- PROBLEMS TO SOLVE -
**a)** In the passage on Basin and Range geology, what has faulting done to the width of Nevada over the last 50 million years?
**b)** Continue the passage on Basin and Range geology, beginning right after its final sentence.

In the Mesozoic, the west coast of North America was dominated by subduction. This led to the Nevadan, Sevier, and Laramide orogenies. The last of these, the Laramide orogeny, was typified by flat-slab subduction. This happened because the rate of subduction between the North American and Farallon plates was faster than the spreading happening at the mid-ocean ridge between the Pacific and Farallon plates. In other words, seafloor spreading couldn't keep up with subduction, and the mid-ocean ridge was drawn closer and closer to the trench. This meant that the Farallon Plate was still young and hot when it reached the trench, making it buoyant and resistant to sinking. Think of it being more like a balloon filled with air than one filled with sand.
Eventually, the mid-ocean ridge itself was subducted, beginning around 30 million years ago (Ma). This event produced two major tectonic features: the San Andreas Fault System and the Basin and Range Geologic Province.
Basin and Range
The Basin and Range is a geomorphic province that extends across much of the southwestern United States and western Mexico. From the eastern margin of the Sierra Nevada Mountains in California, the Basin and Range extends across Nevada to the Wasatch Mountains in western Utah, characterized by a topography featuring a repeating sequence of roughly north-south-oriented, broad valleys (basins) separated by elongated mountain ranges (ranges). So persistent are the orientation and geometry of the basins and ranges that this region was described by Charles Dutton, an important 19th-century geologist, as an “army of caterpillars marching toward Mexico”.
It is probably the best modern example of a wide continental rift zone, a type of divergent boundary within a continent. Unlike typical (narrow) rifts, such as the East African Rift, deformation is distributed over a wide area, and normal faulting distributes tensional stresses over a broad region, creating a series of horsts and grabens.
Regional continental rifting is the cause of the famous Basin and Range physiography: multiple north-south trending mountain ranges separated by north-south trending valleys. Nevada, which is entirely within the Basin and Range, is actually the most mountainous state in the U.S. This is not because it contains the tallest mountains, but because it contains the most mountains, each of which is bound by normal faults.
This faulting has doubled the width of the state of Nevada over the last 50 million years. Most faults in the Basin and Range are either inactive today or exhibit low activity. Only the normal faults toward the eastern (e.g., Utah’s Wasatch Fault near Salt Lake City) and western (e.g., eastern Sierra Nevada faults in eastern California) margins of the Basin and Range are highly active.
The faulting that started the Basin and Range is complex and not very uniform. In some places, extension dates back as far as 55 million years ago, whereas in others it remains active. The majority of the extension occurred around 20 to 10 million years ago. In general, extensional provinces in the northern Basin and Range began earlier, whereas rifting in the southern portion began later, around 30 million years ago. No single fault system has been active for more than 10 million years (Axen et al., 1993).
A significant side effect of Basin and Range extension is heat. Stretching thins the plate, relieving overburden pressure and triggering decompression melting. The stretched and thinned crust makes it easier for magma to reach the surface. This is evident in the extremely high heat flows in the Basin and Range area. Even today, 98% of the geothermal electricity in the United States is produced in Basin and Range states, with California and Nevada being the most productive.

- DATA SUPPLIED -
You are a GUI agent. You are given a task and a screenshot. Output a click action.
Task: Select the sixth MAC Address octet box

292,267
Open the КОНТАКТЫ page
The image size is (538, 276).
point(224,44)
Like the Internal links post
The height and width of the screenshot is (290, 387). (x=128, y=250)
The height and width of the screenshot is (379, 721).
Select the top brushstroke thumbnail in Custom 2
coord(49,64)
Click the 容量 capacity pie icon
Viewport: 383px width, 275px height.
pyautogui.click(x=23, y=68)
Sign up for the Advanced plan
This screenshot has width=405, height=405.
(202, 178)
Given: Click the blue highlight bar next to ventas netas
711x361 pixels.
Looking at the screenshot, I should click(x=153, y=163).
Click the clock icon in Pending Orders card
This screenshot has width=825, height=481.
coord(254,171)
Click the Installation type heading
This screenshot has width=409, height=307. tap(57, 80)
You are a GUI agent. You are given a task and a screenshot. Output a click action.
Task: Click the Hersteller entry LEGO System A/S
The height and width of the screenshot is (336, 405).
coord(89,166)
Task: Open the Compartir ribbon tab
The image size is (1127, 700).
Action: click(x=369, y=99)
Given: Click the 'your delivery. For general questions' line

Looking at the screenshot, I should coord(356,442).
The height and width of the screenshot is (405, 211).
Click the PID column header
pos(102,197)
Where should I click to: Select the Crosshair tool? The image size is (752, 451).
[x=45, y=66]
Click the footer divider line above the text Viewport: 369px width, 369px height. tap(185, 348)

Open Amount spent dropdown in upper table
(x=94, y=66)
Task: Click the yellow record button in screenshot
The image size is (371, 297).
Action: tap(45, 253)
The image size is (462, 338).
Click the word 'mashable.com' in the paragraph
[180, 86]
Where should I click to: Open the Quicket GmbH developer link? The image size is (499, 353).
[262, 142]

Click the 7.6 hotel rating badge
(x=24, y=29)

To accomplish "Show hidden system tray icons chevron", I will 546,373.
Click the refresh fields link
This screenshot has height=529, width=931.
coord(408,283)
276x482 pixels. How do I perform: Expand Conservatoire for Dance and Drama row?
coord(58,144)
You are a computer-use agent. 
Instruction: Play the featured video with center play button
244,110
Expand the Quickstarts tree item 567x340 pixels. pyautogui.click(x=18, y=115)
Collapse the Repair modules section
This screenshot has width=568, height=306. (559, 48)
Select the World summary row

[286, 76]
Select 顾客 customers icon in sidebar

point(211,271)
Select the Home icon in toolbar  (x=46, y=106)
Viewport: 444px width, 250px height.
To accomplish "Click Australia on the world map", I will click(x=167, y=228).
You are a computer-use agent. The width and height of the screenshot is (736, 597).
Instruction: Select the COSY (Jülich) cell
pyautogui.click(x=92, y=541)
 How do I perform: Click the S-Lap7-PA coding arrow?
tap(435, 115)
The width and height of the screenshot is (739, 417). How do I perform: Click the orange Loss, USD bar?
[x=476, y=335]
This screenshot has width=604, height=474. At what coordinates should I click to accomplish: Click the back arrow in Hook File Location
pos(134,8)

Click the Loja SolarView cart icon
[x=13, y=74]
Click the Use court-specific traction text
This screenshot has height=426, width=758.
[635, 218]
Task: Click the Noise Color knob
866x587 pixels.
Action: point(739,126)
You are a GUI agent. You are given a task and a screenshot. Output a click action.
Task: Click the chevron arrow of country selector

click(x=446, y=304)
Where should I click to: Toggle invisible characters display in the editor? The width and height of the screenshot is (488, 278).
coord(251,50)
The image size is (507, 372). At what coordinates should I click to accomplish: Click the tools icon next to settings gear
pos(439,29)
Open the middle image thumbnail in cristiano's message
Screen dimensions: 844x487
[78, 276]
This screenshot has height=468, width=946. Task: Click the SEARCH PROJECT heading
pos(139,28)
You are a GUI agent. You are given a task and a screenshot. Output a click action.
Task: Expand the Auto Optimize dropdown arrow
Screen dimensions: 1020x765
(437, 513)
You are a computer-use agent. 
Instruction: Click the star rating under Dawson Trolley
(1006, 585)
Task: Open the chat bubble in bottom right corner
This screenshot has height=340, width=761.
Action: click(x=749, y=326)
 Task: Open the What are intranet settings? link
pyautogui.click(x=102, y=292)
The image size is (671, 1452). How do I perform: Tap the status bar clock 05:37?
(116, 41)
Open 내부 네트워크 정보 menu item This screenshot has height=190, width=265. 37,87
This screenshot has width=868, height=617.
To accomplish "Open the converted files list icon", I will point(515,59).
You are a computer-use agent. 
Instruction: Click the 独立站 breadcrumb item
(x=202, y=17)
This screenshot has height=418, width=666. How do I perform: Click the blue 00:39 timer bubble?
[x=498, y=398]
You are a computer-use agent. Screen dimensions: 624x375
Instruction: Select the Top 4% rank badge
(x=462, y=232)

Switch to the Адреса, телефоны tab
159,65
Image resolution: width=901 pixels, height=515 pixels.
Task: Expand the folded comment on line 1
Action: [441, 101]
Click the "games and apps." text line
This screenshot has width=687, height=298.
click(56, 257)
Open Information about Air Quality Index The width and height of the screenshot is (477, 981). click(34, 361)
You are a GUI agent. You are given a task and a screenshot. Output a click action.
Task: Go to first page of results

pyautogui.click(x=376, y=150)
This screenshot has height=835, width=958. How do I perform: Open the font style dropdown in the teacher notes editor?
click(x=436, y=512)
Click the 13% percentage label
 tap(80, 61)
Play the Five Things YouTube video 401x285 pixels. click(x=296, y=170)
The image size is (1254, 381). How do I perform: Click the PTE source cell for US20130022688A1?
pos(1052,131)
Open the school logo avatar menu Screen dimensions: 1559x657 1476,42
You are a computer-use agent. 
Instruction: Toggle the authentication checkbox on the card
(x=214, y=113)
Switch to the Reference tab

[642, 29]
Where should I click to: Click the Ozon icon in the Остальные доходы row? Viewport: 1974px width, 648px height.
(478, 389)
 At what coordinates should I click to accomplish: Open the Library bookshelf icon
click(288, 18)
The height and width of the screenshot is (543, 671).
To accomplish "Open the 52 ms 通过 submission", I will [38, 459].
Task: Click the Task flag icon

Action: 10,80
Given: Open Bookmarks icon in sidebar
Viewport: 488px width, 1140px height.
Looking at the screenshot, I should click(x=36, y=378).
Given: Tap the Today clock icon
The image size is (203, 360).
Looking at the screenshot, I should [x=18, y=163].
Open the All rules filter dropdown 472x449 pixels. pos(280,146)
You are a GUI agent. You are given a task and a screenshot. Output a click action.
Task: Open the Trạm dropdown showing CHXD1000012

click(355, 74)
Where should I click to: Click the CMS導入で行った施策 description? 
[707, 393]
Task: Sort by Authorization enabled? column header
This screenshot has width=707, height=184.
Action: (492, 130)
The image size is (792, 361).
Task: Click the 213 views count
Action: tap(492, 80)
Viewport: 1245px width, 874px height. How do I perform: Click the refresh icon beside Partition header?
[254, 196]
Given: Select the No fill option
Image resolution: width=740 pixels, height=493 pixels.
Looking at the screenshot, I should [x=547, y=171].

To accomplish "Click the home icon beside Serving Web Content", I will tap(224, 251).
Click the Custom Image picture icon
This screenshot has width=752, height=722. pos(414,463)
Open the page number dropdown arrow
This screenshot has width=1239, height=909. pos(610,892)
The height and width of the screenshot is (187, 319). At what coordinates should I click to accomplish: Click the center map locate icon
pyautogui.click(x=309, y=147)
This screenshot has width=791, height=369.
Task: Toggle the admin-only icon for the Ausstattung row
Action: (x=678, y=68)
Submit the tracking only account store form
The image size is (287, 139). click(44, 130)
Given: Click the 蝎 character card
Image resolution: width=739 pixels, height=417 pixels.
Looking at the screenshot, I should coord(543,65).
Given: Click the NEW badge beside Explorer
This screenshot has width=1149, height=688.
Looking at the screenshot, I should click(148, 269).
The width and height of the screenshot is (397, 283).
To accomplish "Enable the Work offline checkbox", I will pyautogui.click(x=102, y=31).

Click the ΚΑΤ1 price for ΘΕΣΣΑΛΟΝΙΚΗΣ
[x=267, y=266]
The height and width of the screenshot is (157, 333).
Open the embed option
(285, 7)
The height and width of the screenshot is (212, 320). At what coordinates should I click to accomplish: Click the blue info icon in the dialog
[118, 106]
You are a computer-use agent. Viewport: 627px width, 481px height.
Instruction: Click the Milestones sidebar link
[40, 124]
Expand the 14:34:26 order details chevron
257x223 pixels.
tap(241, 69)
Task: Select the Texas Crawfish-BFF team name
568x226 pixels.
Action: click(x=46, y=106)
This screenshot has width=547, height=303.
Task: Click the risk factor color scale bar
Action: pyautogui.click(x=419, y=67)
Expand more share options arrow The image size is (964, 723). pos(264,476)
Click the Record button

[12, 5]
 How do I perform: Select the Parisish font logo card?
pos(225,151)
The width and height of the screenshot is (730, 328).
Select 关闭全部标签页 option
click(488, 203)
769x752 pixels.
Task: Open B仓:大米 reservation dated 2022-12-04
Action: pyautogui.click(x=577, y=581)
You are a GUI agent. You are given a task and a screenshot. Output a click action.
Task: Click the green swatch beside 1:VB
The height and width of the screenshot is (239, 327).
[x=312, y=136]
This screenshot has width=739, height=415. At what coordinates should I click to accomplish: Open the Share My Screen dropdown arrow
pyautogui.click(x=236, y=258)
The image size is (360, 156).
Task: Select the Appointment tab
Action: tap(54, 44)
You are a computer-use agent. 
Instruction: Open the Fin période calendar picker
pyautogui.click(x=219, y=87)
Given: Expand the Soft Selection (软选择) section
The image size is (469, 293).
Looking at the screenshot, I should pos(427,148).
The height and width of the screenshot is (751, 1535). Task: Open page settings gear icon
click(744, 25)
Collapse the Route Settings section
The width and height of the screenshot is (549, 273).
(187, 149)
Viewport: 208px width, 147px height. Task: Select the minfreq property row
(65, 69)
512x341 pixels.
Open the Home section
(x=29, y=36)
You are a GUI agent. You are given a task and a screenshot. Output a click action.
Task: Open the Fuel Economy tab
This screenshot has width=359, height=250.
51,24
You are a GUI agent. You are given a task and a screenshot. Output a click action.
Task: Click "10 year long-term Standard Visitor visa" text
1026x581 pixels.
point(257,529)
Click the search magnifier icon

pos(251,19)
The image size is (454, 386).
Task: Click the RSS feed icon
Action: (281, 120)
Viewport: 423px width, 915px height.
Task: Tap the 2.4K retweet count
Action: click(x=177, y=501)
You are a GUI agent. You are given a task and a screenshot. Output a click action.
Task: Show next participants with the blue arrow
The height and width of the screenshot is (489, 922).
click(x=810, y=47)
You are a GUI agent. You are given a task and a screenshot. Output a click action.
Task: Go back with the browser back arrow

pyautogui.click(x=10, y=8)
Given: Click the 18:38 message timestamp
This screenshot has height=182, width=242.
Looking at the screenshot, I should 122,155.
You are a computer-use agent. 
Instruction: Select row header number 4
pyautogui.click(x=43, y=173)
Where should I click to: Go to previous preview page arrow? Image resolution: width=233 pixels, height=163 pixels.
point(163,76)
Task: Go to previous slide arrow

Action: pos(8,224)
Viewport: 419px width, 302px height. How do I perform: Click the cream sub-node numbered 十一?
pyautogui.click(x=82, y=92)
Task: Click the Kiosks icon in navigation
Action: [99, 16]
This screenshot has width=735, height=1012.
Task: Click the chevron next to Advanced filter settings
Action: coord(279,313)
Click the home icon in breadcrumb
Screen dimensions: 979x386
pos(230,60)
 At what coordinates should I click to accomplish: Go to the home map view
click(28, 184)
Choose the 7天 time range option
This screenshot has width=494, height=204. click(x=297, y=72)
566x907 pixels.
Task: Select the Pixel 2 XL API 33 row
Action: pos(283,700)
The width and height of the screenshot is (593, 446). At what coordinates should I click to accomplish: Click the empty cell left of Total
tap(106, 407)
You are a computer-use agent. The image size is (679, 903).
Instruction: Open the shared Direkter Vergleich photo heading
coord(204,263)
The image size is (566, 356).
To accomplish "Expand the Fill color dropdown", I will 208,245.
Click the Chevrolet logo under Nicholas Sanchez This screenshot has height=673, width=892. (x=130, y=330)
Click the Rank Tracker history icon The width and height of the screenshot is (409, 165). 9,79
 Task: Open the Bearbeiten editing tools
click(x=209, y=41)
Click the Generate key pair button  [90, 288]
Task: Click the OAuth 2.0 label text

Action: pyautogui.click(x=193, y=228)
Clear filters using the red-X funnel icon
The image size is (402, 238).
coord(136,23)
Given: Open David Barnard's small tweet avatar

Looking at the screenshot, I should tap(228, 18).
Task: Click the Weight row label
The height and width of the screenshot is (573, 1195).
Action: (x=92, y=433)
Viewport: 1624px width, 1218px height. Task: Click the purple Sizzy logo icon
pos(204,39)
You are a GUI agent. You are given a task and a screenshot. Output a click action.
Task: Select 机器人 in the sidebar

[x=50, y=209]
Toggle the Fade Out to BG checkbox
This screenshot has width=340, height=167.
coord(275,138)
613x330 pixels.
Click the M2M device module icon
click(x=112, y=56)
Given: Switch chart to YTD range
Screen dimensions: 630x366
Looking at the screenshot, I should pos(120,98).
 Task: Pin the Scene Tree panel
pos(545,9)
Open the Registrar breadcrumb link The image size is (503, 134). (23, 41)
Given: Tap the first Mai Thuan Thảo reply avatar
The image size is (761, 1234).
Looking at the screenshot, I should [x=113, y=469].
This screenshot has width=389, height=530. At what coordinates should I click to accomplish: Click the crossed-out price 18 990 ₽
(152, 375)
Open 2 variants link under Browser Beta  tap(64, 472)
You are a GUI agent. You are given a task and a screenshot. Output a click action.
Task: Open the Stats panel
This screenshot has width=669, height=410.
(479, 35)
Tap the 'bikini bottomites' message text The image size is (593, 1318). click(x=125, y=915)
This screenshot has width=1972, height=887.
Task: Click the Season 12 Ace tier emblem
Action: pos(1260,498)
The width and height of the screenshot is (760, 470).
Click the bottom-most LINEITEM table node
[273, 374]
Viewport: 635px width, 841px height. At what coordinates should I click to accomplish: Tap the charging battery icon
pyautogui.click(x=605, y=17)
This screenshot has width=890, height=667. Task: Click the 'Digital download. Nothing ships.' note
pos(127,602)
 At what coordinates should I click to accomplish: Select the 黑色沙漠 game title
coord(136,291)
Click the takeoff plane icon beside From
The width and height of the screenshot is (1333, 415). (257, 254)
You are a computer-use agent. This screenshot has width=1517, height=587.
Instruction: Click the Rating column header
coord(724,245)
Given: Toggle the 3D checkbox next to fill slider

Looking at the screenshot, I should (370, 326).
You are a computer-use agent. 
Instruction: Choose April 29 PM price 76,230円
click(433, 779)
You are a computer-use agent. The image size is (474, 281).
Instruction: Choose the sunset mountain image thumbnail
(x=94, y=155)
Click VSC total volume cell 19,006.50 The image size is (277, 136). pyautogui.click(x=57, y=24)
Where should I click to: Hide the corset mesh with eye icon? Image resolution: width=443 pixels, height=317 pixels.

- PER-TASK ANSWERS -
**a)** It has doubled the width of the state.

**b)**
The upwelling asthenosphere accounts for the history of extensive volcanism across the Basin and Range. The origin of this remains debated, particularly given the absence of volcanism associated with the Laramide orogeny. However, once subduction stopped and a transform boundary was established, it seems that a ‘hole’ developed in the nearly flat-subducting slab, allowing material to rise from below.
This event, known as the Mid-Tertiary Ignimbrite Flare-up, happened in two waves: one in Washington and Idaho at about 54 Ma, and another in Arizona/New Mexico near the US border with Mexico at 43 Ma. Over time, the northern branch of volcanism shifted south, and the southern branch moved north, converging near Las Vegas at approximately 21 Million Years Ago (Humphries, 1995). This period is characterized by gigantic explosive eruptions, including some of the largest ever known on Earth, and is documented by extensive tuff deposits. Some of these eruptions are more than 5000 times larger than the May 1980 Mt. St. Helens Eruption.
Significance of the Basin and Range
The importance of the Basin and Range to geology is significant. Not only did the extension expose many sedimentary formations, fossils, and resources at or near Earth's surface, but it also contributed to the understanding of normal faulting. Two important and related features were first recognized through studies of Basin and Range extension: the detachment fault and the metamorphic core complex. Detachment faults, also known as low-angle normal faults, were highly controversial when they were first described. Most normal faults are steeply tilted, typically at an angle of around 60 degrees. However, the detachment faults of the Basin and Range are closer to horizontal than vertical. It's thought that these faults either started at high angles and rotated to lower angles with extension or formed at low angles.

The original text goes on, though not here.